• 依頼文
京都の町屋をめぐる文章を、最後の文のあとから引き継いで書き進めてもらえますか？

• 抜粋テキスト
******

京都の町屋シリーズがスタートしたのは昨年の7月30日、もう1年経過しました。
京都の町屋は残念ながら年々減少し続け、このままでは京都ならではの景観が失われてしまいます。
そういう危機感から現在残されている町屋を記録しておきたいと思い、少しずつ町屋めぐりをしてきました。
以来、上京区1(16回、114軒)、中京区(44回、314軒)、下京区(45回、311回)と投稿してきましたが、コロナウィルス感染拡大の4月以降は中断状況にあります。
そこで、再度奮起して徐々にではありますが、再開することにしました。
今回の投稿で、下京区の町屋は最終回(第46回)になります。
薮内家
西本願寺の西方約300m、西洞院通りに面して目立つ邸宅です。

******

• 生データ
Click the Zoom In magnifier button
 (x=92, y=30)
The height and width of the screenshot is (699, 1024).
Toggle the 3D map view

******

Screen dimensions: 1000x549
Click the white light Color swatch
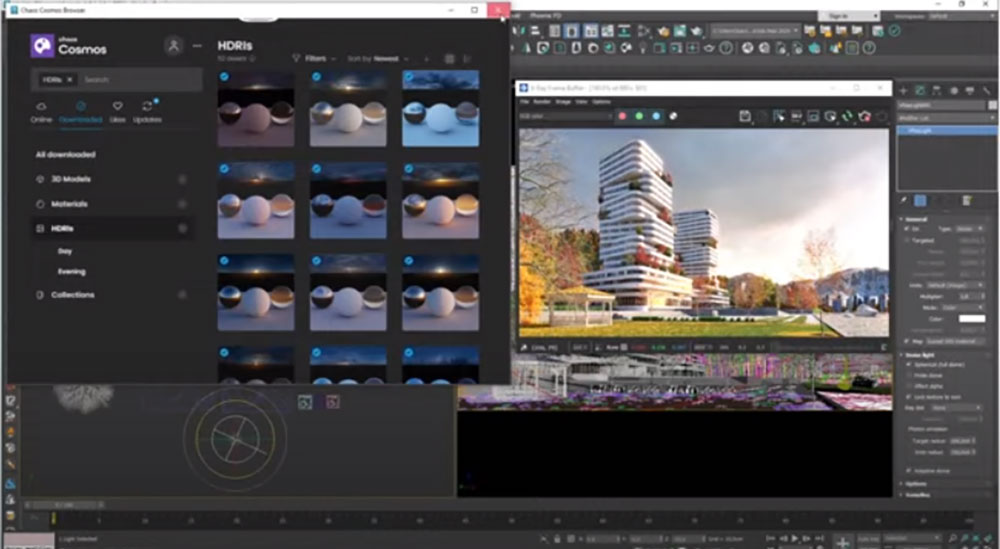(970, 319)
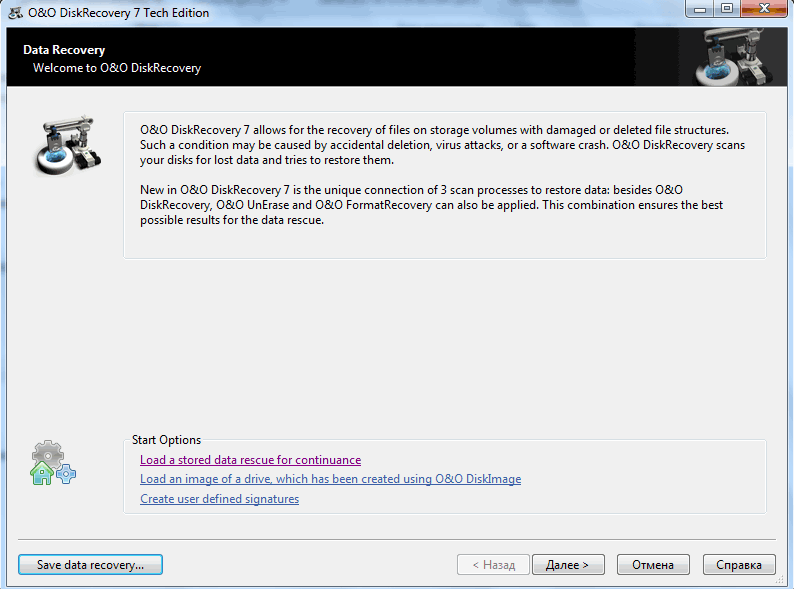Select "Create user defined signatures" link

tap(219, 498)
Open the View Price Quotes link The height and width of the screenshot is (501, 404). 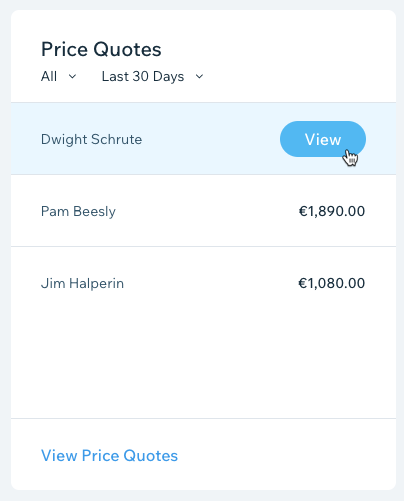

******

• 回答
薮内家は茶道流派の一つで、武野紹鴎門下で千利休の弟弟子にあたる剣仲紹智を祖とする茶道家元です。
当初の藪内家の住まいはまだ現在の地でなく、西洞院正面に移ったのは、二代月心軒が代を継いで13年後の寛永17年2月(1640)です。
現在十四代を数え、四百余年の歴史を伝えています。
表門や高塀は古田織部の堀川屋敷から移したものと伝えられ、武家風な格式を漂わせています。
門の柱には太い皮付き丸太が使われ、黒壁には杢板の腰板を縦張りにしています。
格子、犬矢来、駒寄など意匠が素晴らしいです。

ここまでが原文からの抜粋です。